[Kaynak kayıtlar]

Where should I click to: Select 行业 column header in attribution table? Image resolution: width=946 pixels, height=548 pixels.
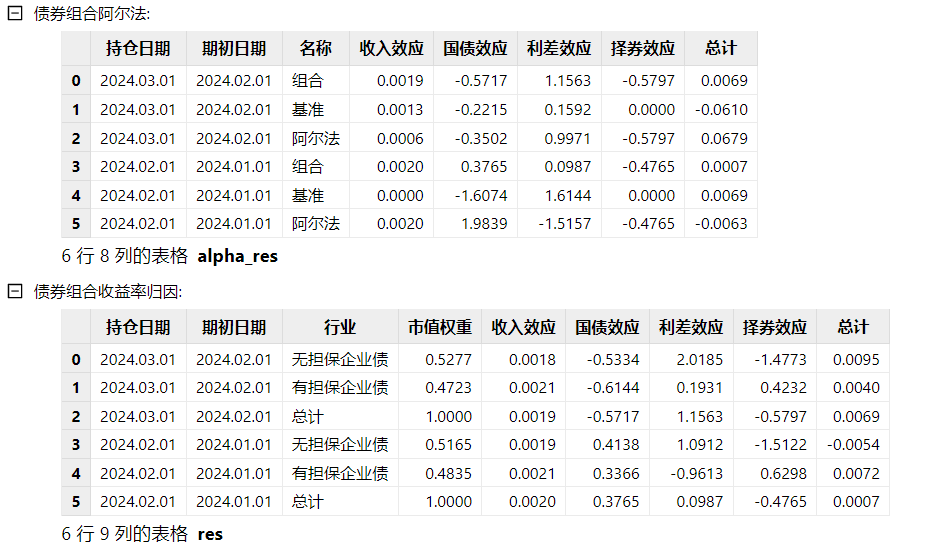click(339, 327)
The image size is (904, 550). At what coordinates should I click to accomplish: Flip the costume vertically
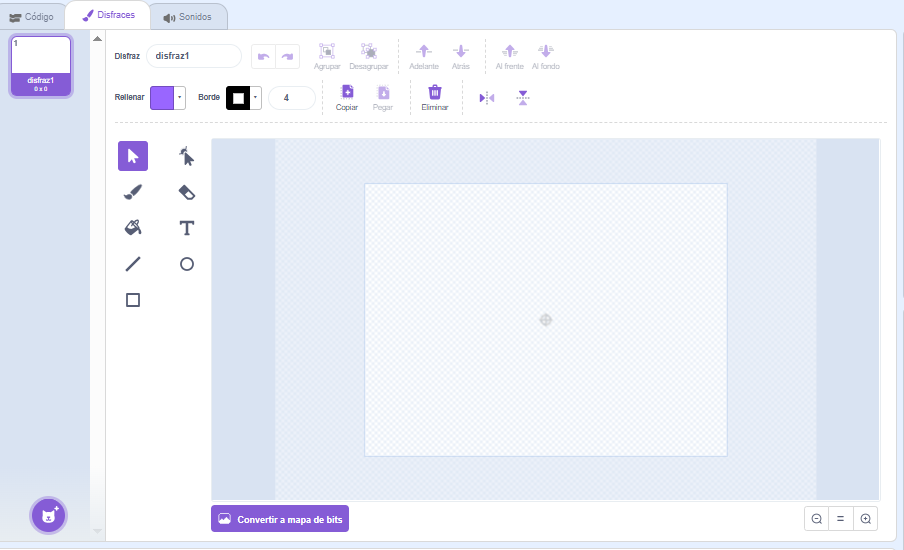coord(523,98)
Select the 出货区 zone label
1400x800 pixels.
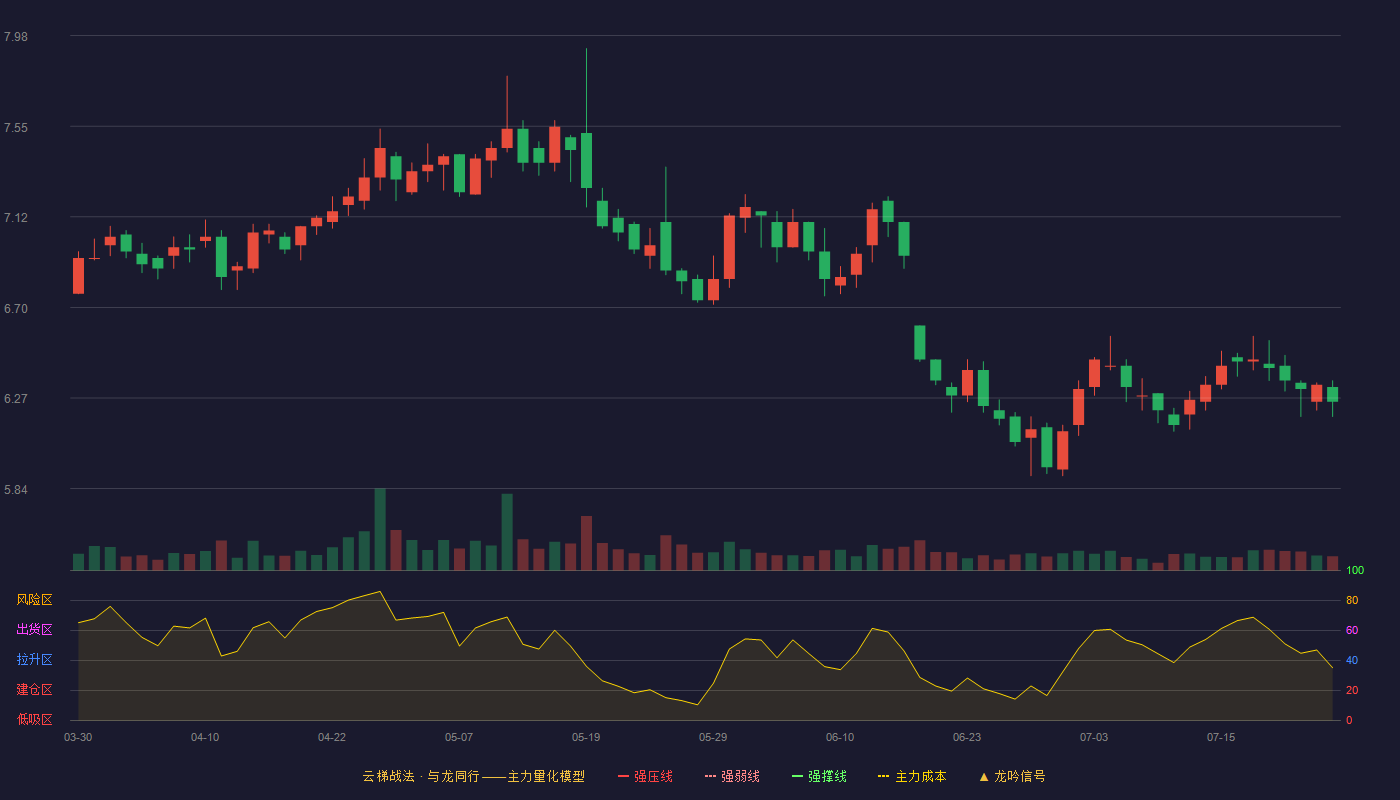tap(34, 630)
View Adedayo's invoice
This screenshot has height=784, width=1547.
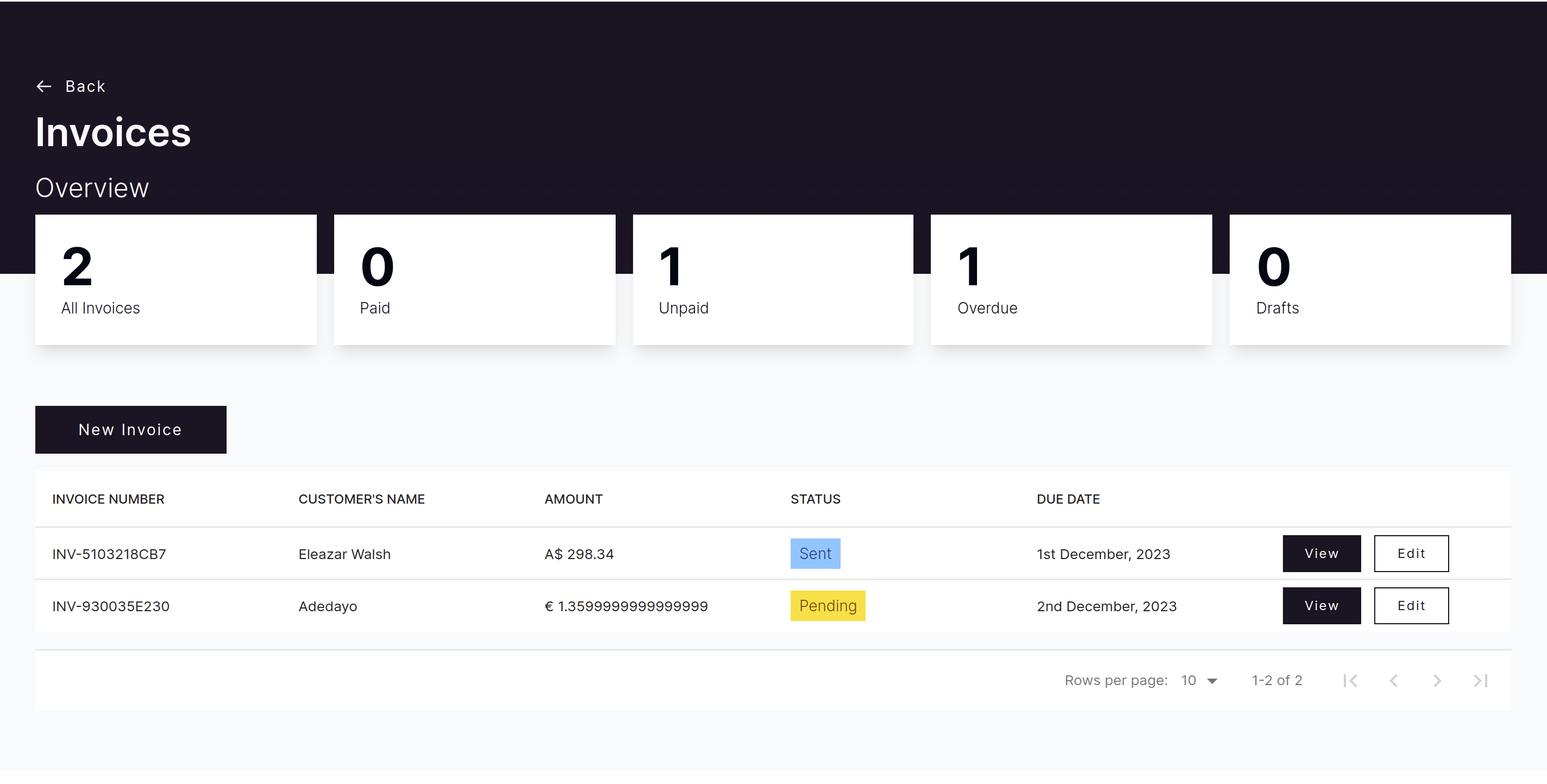click(x=1321, y=605)
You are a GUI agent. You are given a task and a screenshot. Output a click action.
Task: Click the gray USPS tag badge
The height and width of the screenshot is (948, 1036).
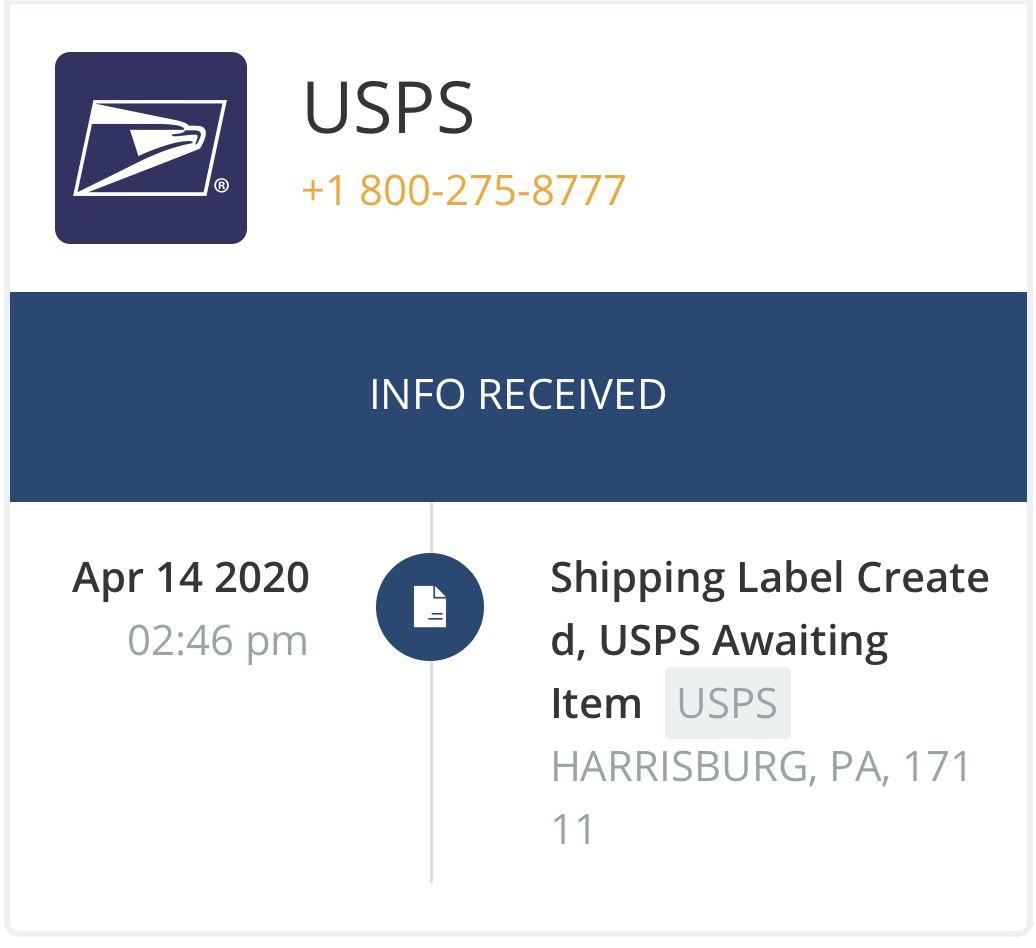(727, 703)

Problem Tanımı
Yukarıdaki kayıtların tamamını, her satır ayrı bir dize olacak şekilde bir JSON listesine dönüştürün ve boş satırları atlayın. Lütfen resimleri cevaba dahil etmeyin.

Tam Çözüm
[
  "Where should I click to: Select 行业 column header in attribution table? Image resolution: width=946 pixels, height=548 pixels.",
  "click(339, 327)",
  "The image size is (904, 550). At what coordinates should I click to accomplish: Flip the costume vertically",
  "coord(523,98)",
  "Select the 出货区 zone label",
  "1400x800 pixels.",
  "tap(34, 630)",
  "View Adedayo's invoice",
  "This screenshot has height=784, width=1547.",
  "click(x=1321, y=605)",
  "You are a GUI agent. You are given a task and a screenshot. Output a click action.",
  "Task: Click the gray USPS tag badge",
  "The height and width of the screenshot is (948, 1036).",
  "(727, 703)"
]